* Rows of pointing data

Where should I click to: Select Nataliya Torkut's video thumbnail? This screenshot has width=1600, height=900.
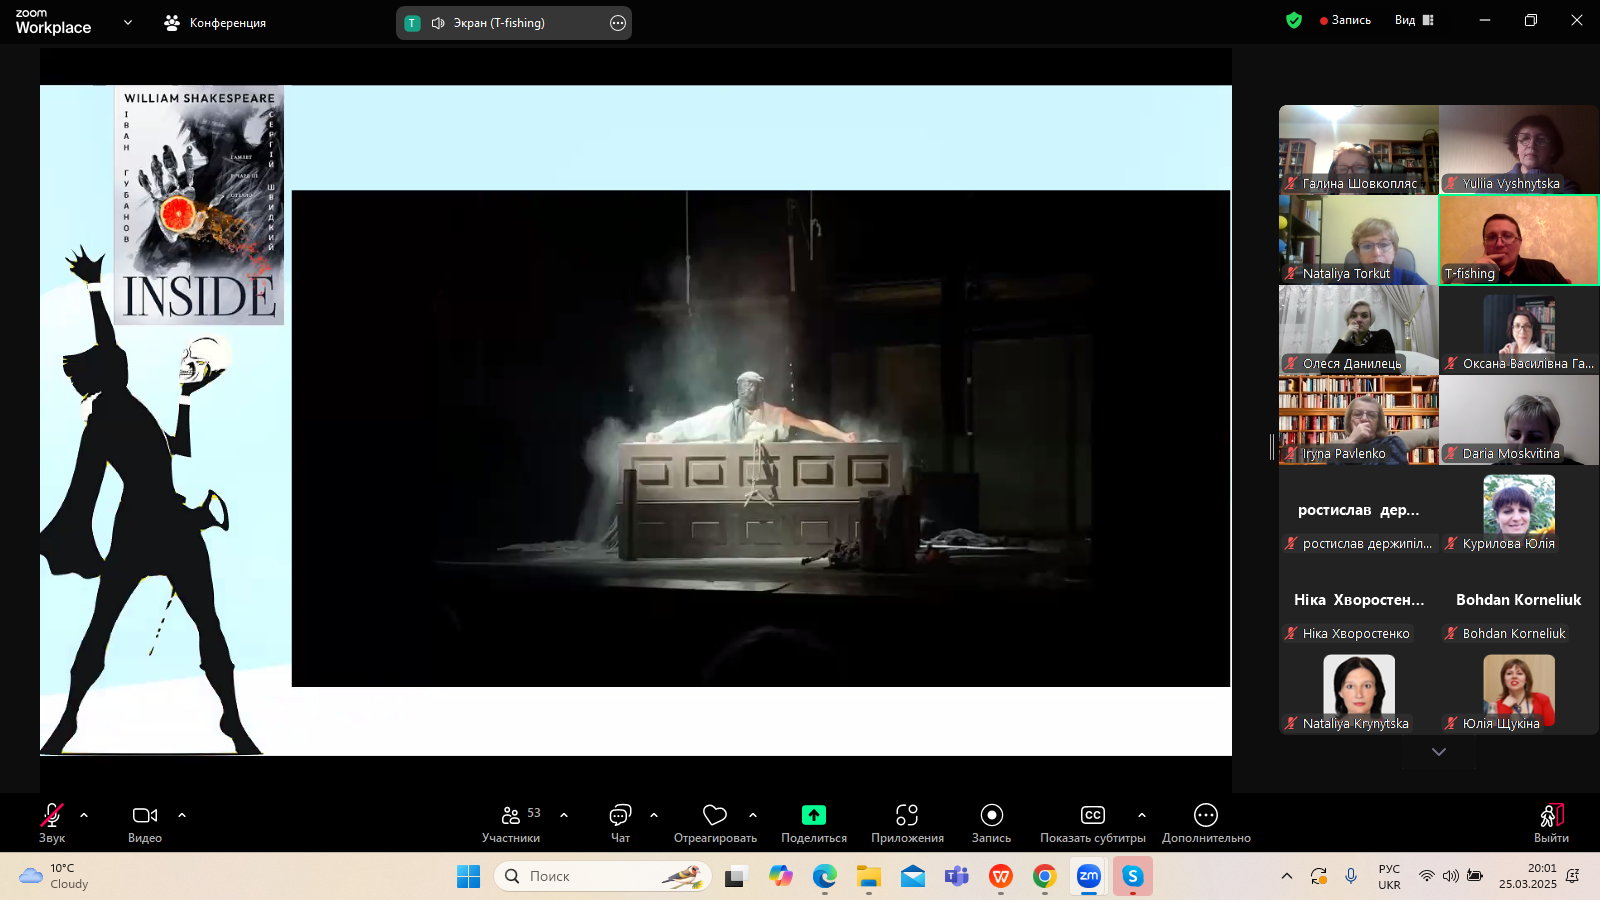click(1358, 240)
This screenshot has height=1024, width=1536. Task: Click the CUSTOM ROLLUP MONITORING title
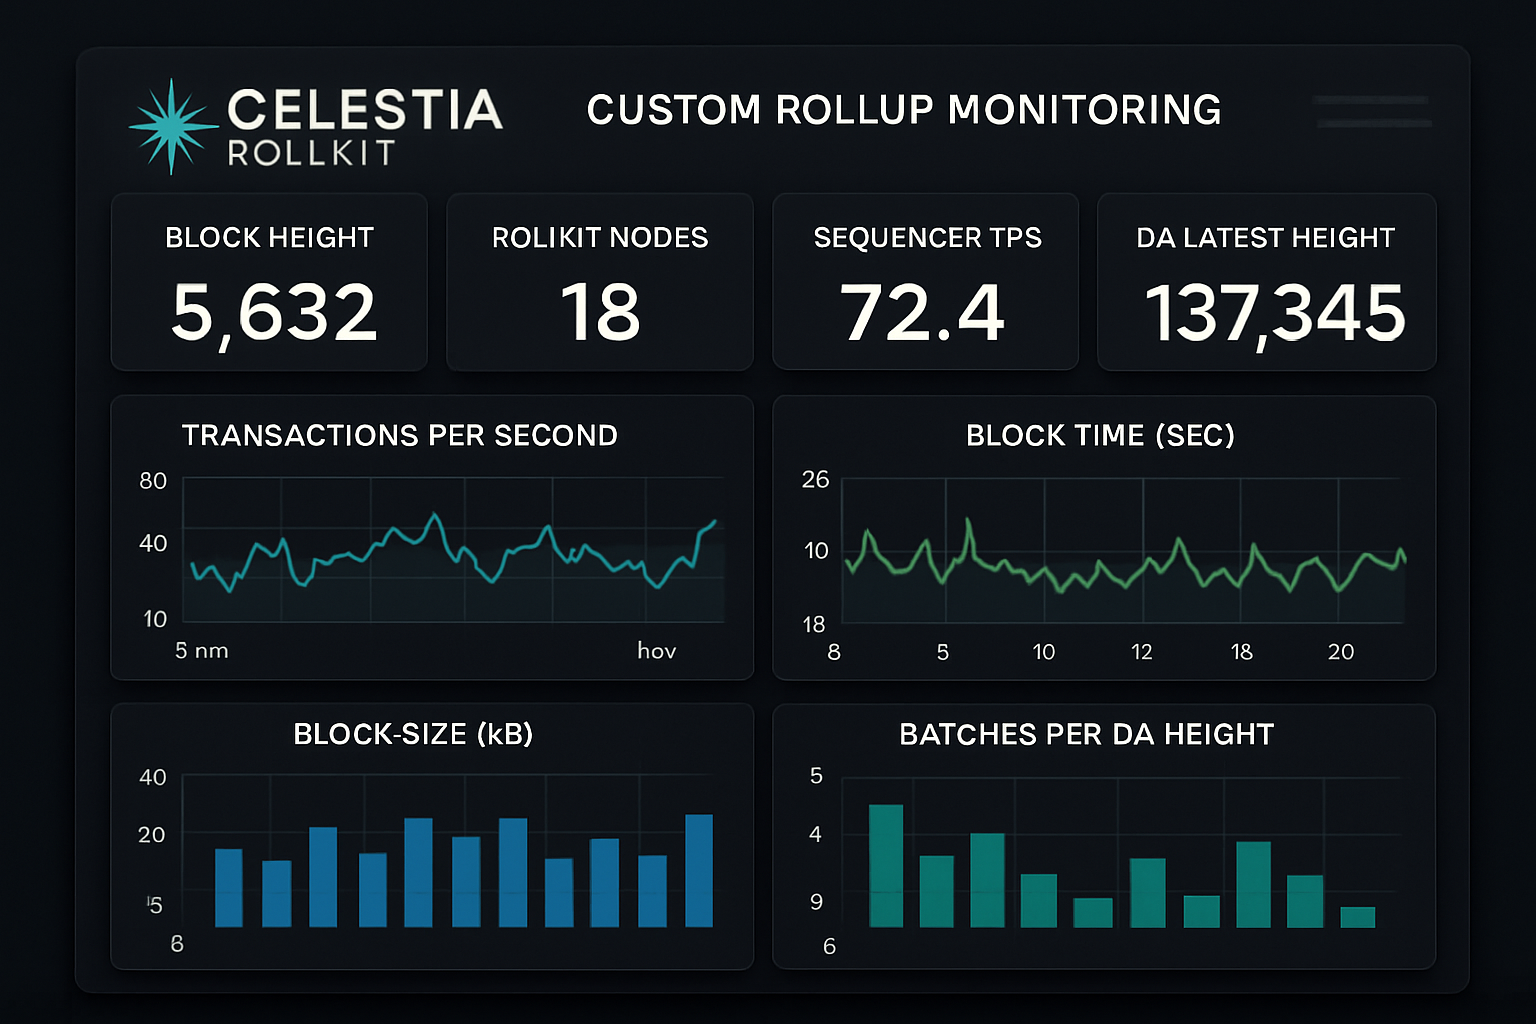pyautogui.click(x=905, y=110)
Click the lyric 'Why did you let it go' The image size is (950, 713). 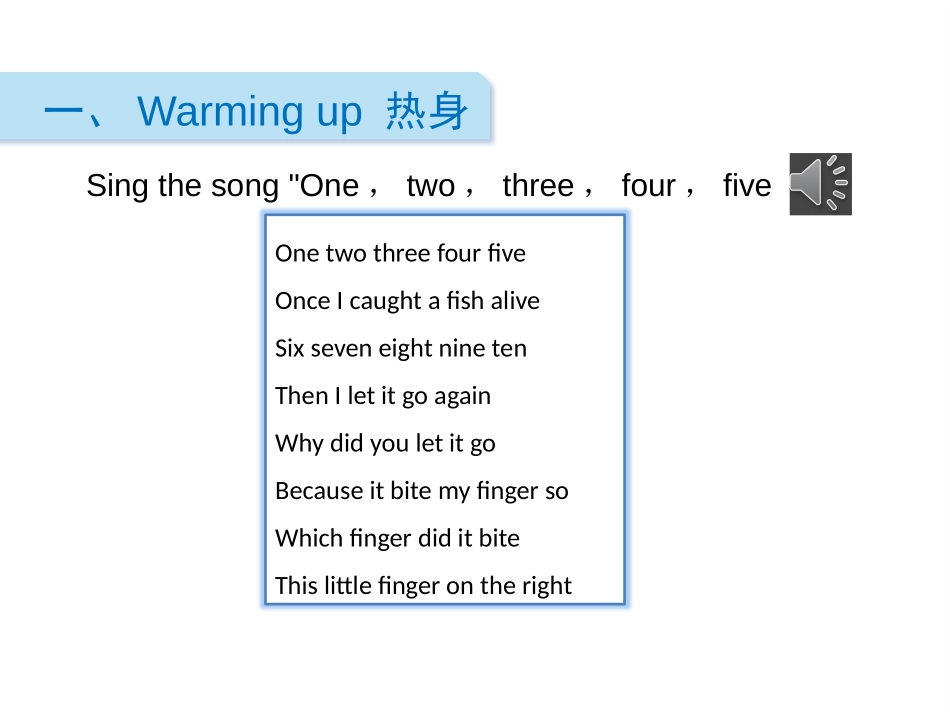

* To do
Rewrite the items above, changing every "screenshot" to "image" and keeping everything else the same. Omit the pictures.

* Task answer
Where should I click to: Select Nataliya Torkut's video thumbnail? This image has width=1600, height=900.
click(1358, 240)
This image has height=1024, width=1536. Task: Click the CUSTOM ROLLUP MONITORING title
pyautogui.click(x=905, y=110)
Click the lyric 'Why did you let it go' The image size is (950, 713). 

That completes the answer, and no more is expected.